To the me before I was Mama:
There are some things I want you to know. This parenting thing is going to be kind of cool, to put it lightly. One day you’re not a mom and then the next, you will be. You’re not given a manual. You’ll have no idea what the heck you’re doing. But you know what? You’re going to do it and have so many laughs and so many tears in the process.
In the beginning, you won’t be prepared—no matter how many books and blogs you’ve read. You’ve never known the pain of labor and have never had your body hurt and leak and ache in so many places for so long. There’s truly nothing like the physical (or emotional) toll of bringing a child into this world.
You’re going to lose who you were for a short time. You will give nothing short of all of yourself to this new little life. You will live in one-and-a-half-hour increments and have to decide whether to eat or shower or sleep or do something “for you” before needing to pump or feed and change a diaper all over again, pressing repeat for what will seem like an eternity.
RELATED: Being a New Mom Is Hard and It’s Okay To Say It Out Loud
Spoiler alert: sleep usually wins that battle. You’re going to be deprived of it. You will feel a tired that’s so deep in your bones you’ll wonder how you ever used to pull all-nighters in college. This is not the same. I repeat, this is NOT the same. You may hate coffee now, but you’ll drink it like it’s your job as a mom. And whether you want it iced or not, it’ll always be cold. You’ll just have to get used to that.
You’ll have lots of bags—under your eyes and over your shoulder. Who knew something so little could need so much stuff?! Your bags will have bags, and you will still forget things. It’s inevitable. You won’t only forget things, you’ll forget to text people back. You’ll forget about the load of laundry in the wash for a few days then have to wash it again, a couple of times. Baby brain—it’s a real thing. You’ll also forget what it’s like to have no worries in the world. From here on out, it’s not just about you anymore.
You’re going to struggle to stay awake during the day from lack of sleep, and you’ll struggle to sleep at night from an overabundance of anxiety. You’ll have plans made for everything—not only for doctor appointments and meals for the week and birthday parties and holidays, but also for what happens if the baby chokes or the escape plan if the house catches on fire. You will have all of life’s problems figured out in the wee hours of the morning.
You’re going to praise and curse your new body. It made a whole human. It’s pretty stinking marvelous. But it’s also going to look different. And feel different. And it may not be a good different in your mind’s eye. You’re going to have to learn to give yourself grace and have patience. That is going to be really, really hard to do.
You’re going to cry in the shower on the regular and attempt to wash away the guilt of yelling too much or not snuggling them enough. Or not doing anything enough because you will never feel you’re doing enough. Except when it comes to laundry or bottle washing or doubting yourself—you will do more than enough of that. That doesn’t ever seem to end.

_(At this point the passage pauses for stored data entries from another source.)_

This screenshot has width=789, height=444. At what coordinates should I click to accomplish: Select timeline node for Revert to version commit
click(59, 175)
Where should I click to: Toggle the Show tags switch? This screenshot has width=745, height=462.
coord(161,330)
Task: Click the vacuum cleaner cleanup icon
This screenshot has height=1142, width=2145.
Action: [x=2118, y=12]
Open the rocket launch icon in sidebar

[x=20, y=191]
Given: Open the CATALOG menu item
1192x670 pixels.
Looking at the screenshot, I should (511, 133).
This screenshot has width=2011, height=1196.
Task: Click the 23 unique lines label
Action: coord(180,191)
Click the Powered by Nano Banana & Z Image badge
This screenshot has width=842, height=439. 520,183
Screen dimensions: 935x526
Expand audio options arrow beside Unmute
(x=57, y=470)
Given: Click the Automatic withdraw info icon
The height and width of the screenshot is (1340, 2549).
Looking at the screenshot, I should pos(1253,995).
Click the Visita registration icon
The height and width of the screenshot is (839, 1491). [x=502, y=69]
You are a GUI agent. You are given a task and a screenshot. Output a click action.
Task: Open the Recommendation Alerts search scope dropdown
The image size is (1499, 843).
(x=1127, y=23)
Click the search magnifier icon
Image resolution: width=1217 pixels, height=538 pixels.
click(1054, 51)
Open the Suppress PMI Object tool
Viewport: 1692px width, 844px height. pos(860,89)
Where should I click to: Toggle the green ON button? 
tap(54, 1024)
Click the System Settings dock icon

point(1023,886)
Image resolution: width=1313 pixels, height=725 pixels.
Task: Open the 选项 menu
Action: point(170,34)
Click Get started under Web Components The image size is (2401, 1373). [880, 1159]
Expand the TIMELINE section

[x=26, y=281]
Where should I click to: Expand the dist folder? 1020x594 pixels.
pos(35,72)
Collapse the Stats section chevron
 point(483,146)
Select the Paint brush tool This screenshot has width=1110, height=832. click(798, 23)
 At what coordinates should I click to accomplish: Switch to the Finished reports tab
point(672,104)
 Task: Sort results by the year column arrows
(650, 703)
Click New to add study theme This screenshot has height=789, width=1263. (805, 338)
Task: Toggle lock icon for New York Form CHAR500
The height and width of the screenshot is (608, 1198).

RELATED: Dear New Mom, Some Days You Might Think You Can’t Do This—But You Can
You’ve never known love like this. You thought life was pretty cool when you could sleep in and go out whenever you wanted. You thought it was cool to spend all your money on fancy new purses or shoes for yourself. You thought life couldn’t get any better. But then it does. And when you hold your baby for the first time or hear “I love you, Mom” coming from the cutest little voice, your heart will burst into a million tiny pieces over and over again.
You think you’re strong now. Just wait til Mama Bear has to make an appearance. She has no weak bone in her body when it comes to the protection of her child. But my goodness how weak you’ll be when you see a skinned knee or hear cries from a bad dream.
You’ll want nothing more than to raise strong, independent, and kind children. And when you do, you won’t be prepared for the ache when they can get dressed on their own or walk into school by themselves. It’s hard not wanting to be needed, but wanting to be needed at the same time. Like, super duper hard.
So, to the me before I was Mama, know this is going to be the best and hardest thing you will ever do. You’re going to be good at it some days. You’re going to be bad at it some days. But most of all, you’re going to love it all of the days.